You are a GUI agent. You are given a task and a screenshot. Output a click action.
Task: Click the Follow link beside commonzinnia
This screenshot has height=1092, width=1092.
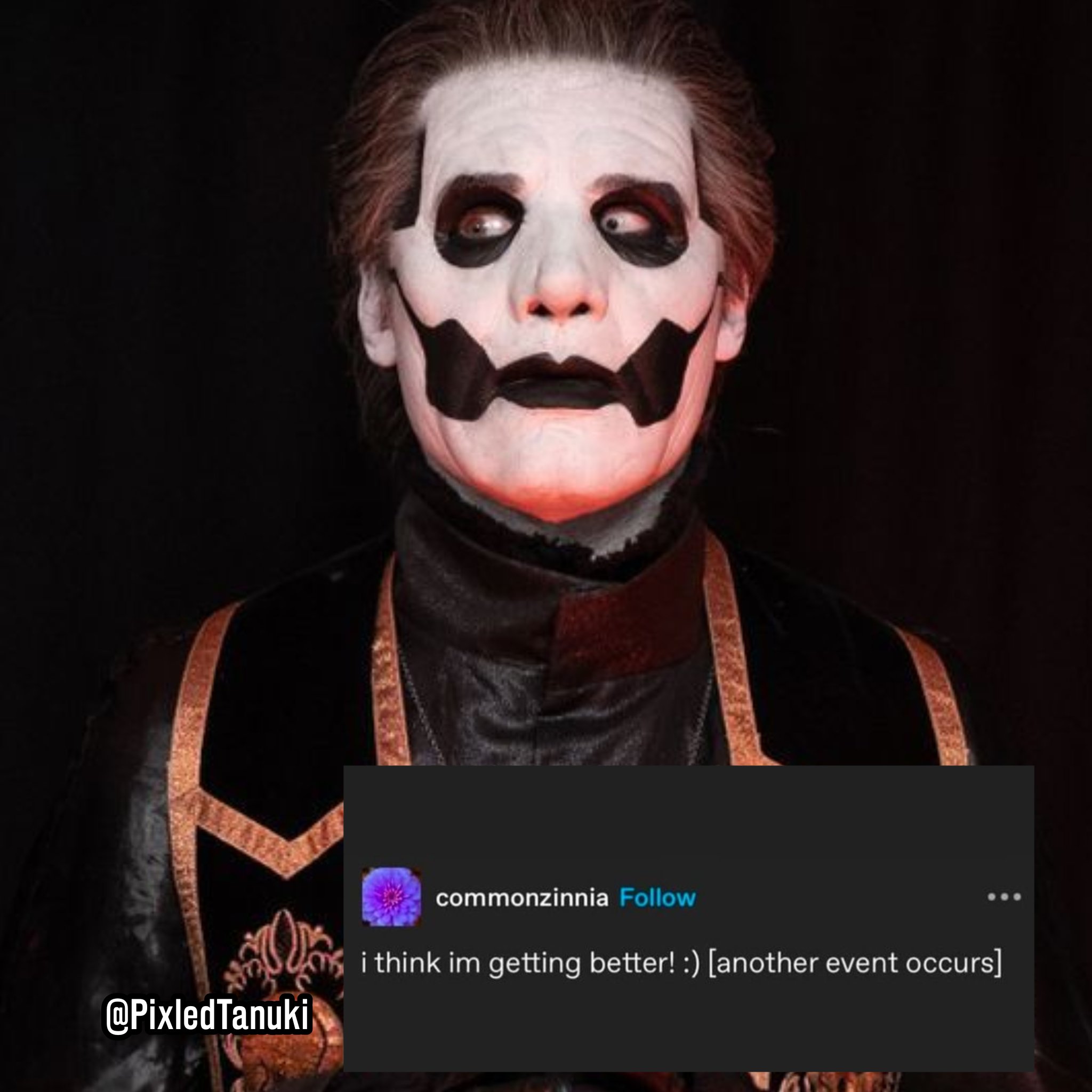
* * *
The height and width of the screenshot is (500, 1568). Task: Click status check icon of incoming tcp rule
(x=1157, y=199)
---
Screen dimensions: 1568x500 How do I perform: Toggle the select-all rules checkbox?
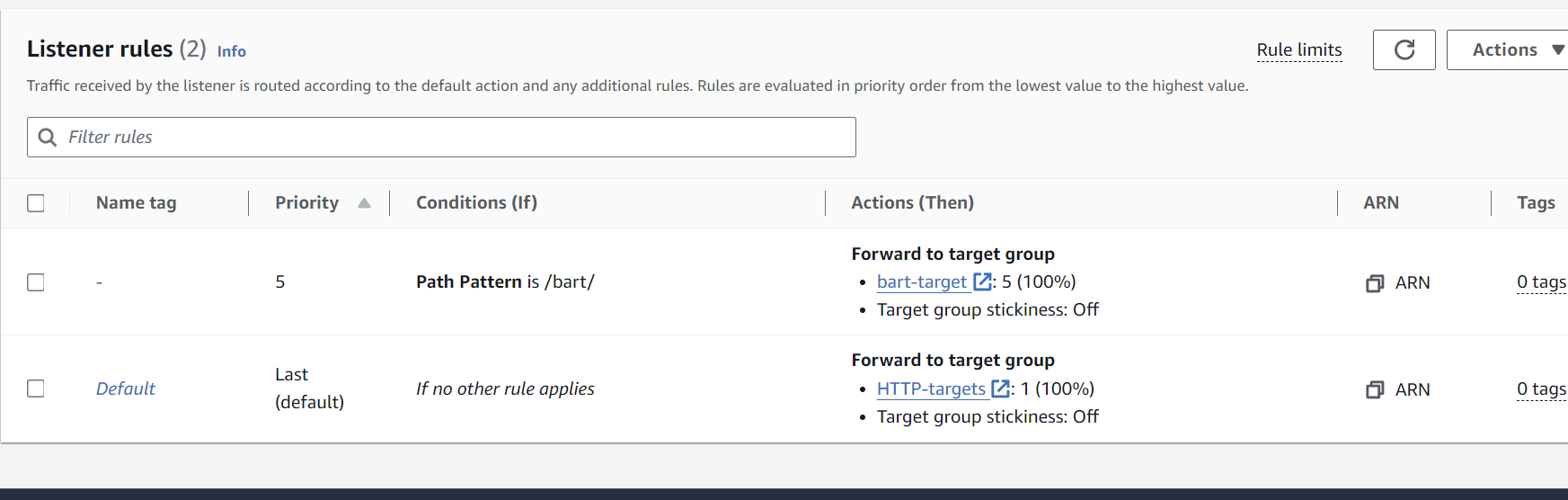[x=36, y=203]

> _What you have to do_
Could you repeat the items from the line with "The height and" to the line with "(x=1157, y=199)", both included, and nothing else?

> _Solution to the problem_
The height and width of the screenshot is (500, 1568). Task: Click status check icon of incoming tcp rule
(x=1157, y=199)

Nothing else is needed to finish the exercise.